** Instruction **
Identify every line in the rows below that contains the word "action", and copy each of those lines.

** Supplied material **
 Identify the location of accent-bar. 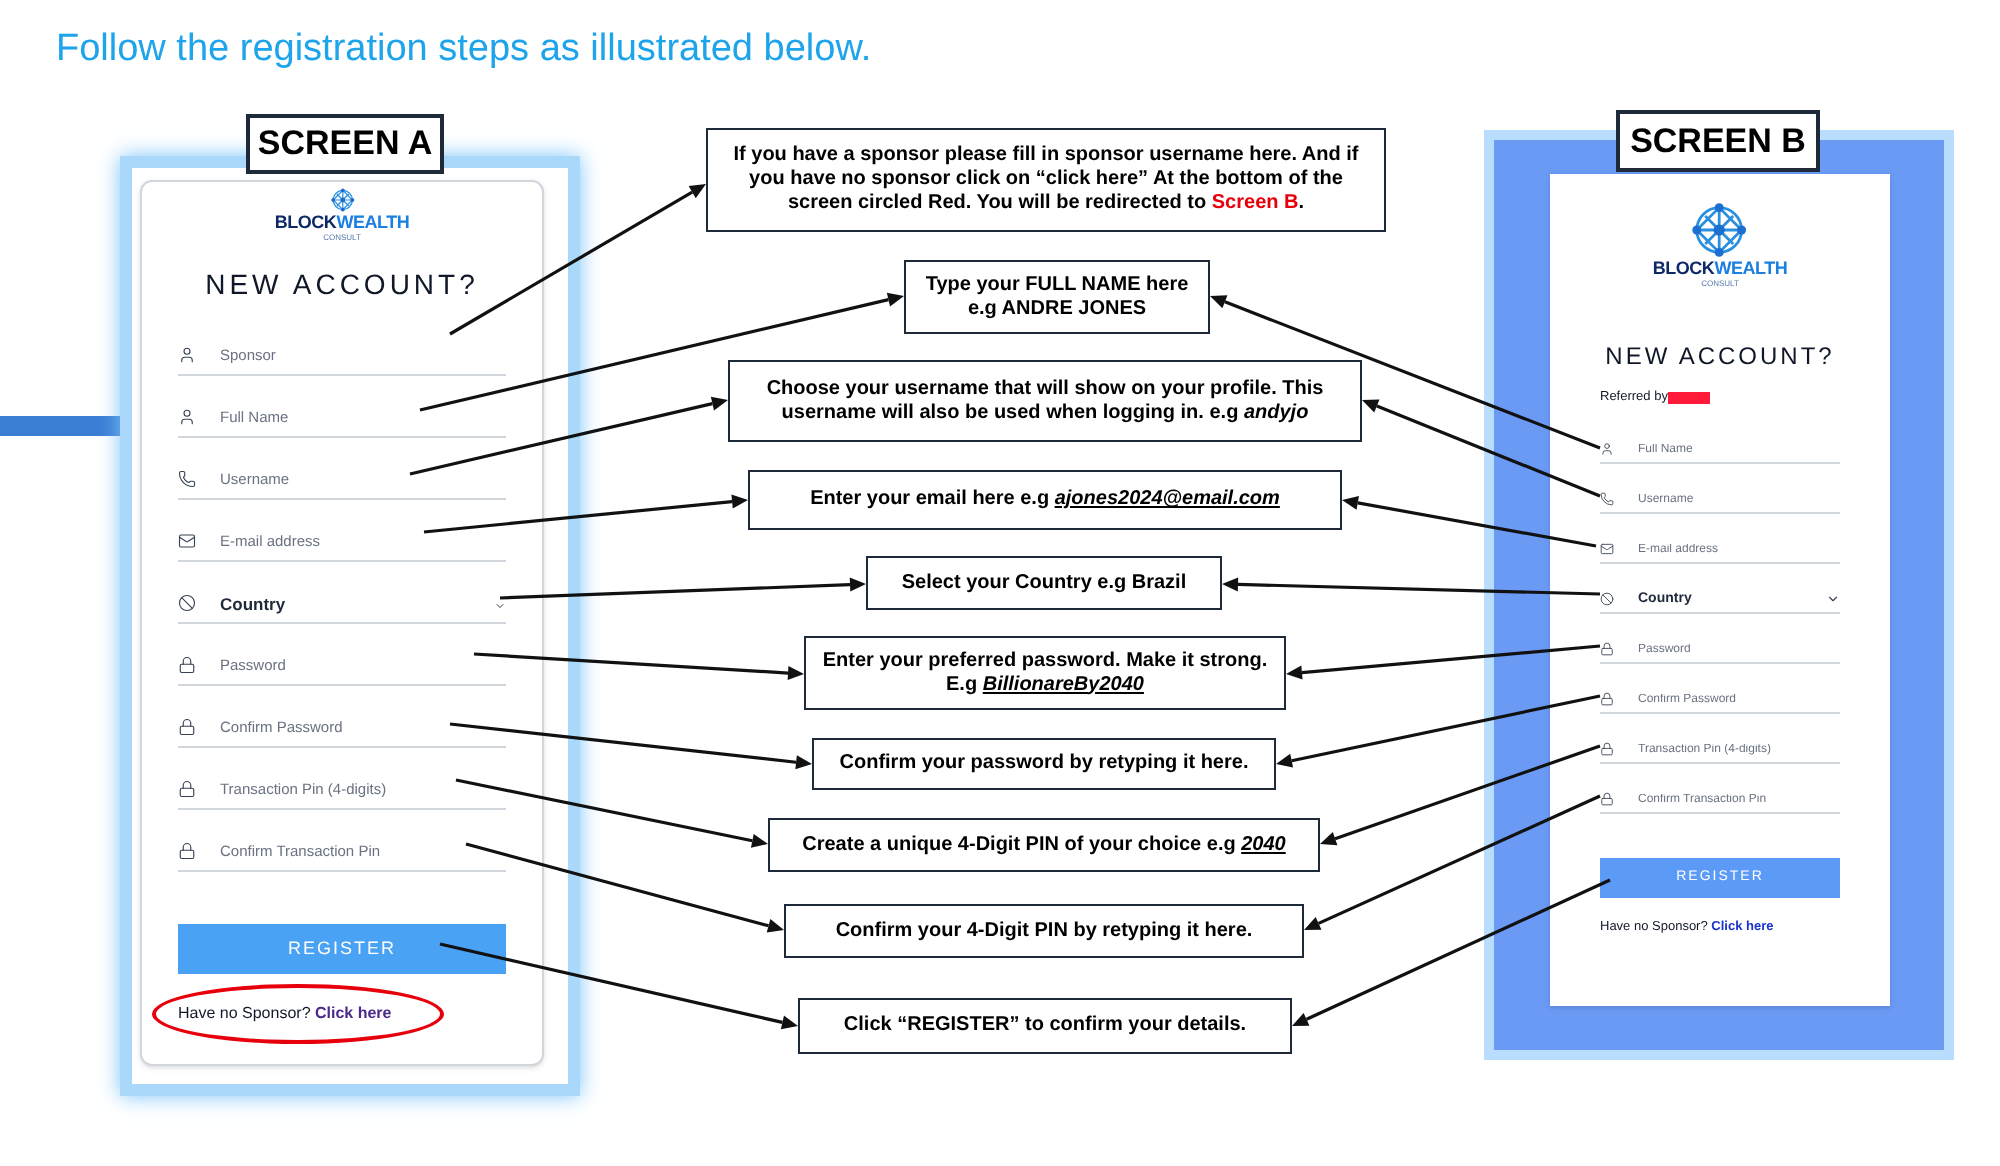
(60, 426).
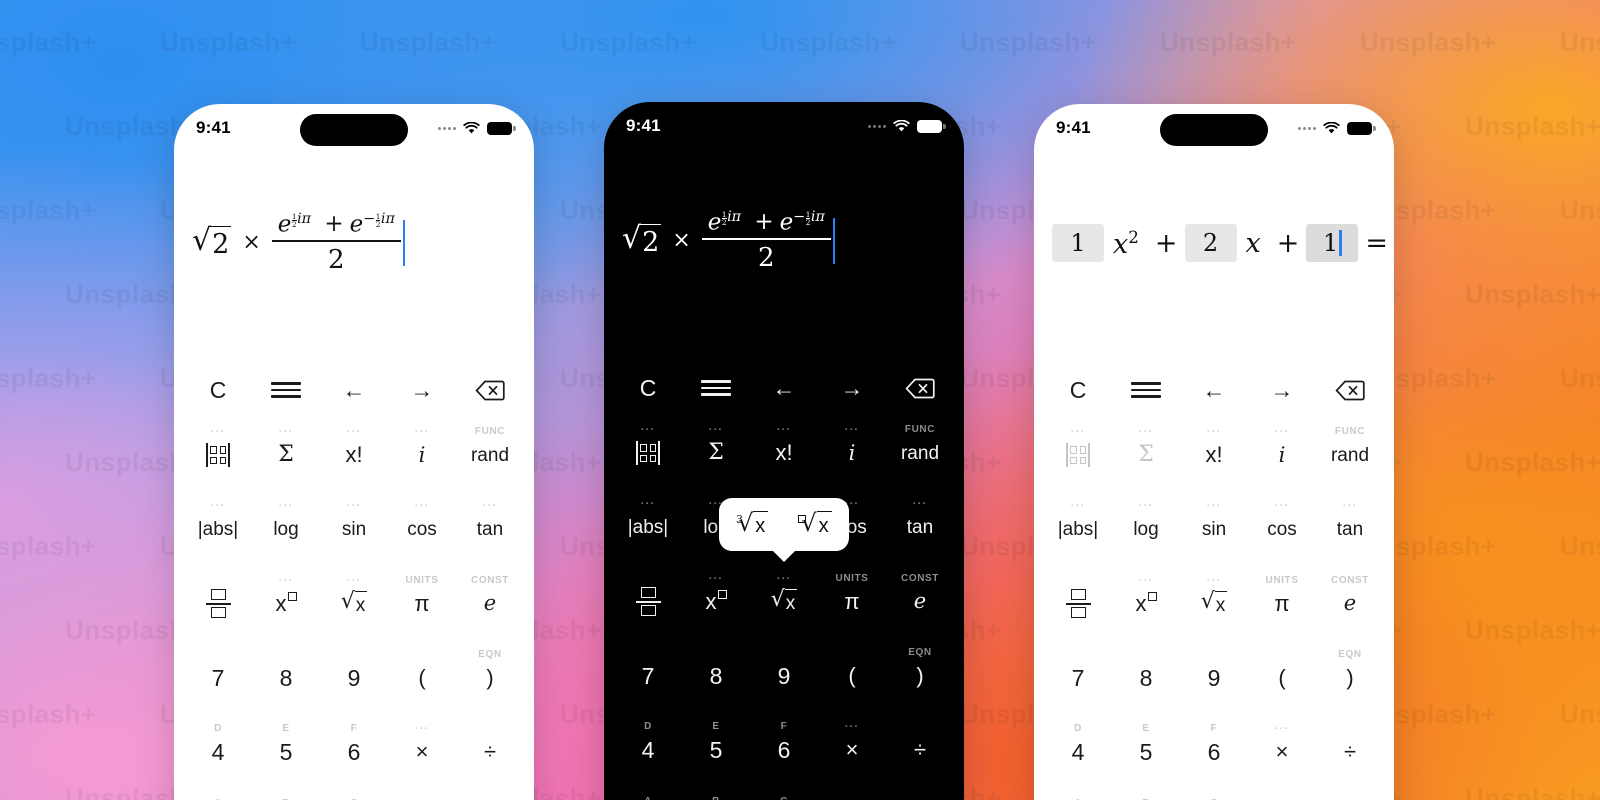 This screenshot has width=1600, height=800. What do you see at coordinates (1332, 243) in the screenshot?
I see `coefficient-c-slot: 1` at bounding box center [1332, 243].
==
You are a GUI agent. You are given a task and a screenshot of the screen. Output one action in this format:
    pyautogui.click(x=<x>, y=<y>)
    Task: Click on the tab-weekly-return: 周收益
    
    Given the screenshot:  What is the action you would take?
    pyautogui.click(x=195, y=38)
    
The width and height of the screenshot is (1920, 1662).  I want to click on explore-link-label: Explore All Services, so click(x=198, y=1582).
--
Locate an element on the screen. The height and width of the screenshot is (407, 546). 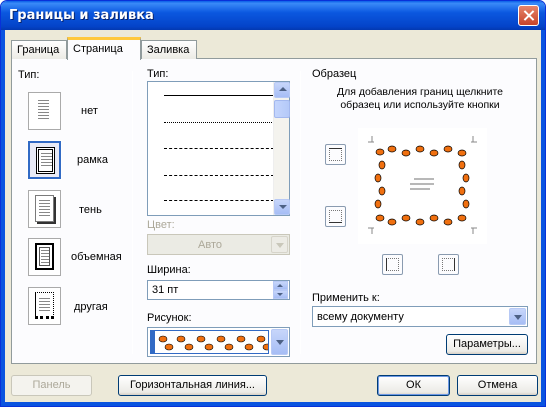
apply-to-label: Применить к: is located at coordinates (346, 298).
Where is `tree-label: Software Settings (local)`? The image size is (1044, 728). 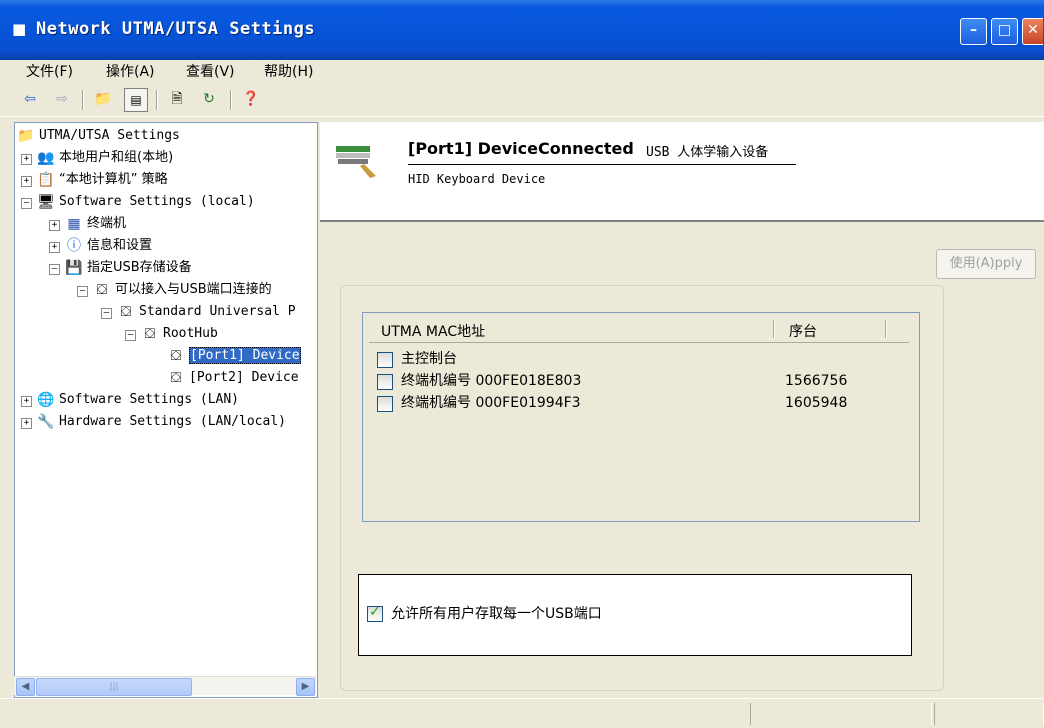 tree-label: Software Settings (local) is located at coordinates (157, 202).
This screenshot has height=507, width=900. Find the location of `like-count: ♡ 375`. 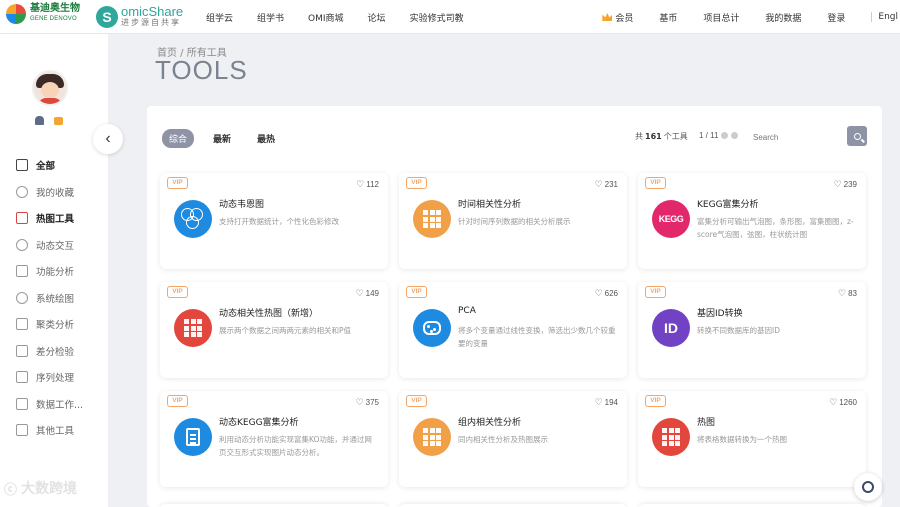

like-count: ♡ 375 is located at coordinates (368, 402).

** Answer to this problem **
You are a GUI agent. You are given a task and a screenshot of the screen. Output one action in this format:
    Given the screenshot:  What is the action you would take?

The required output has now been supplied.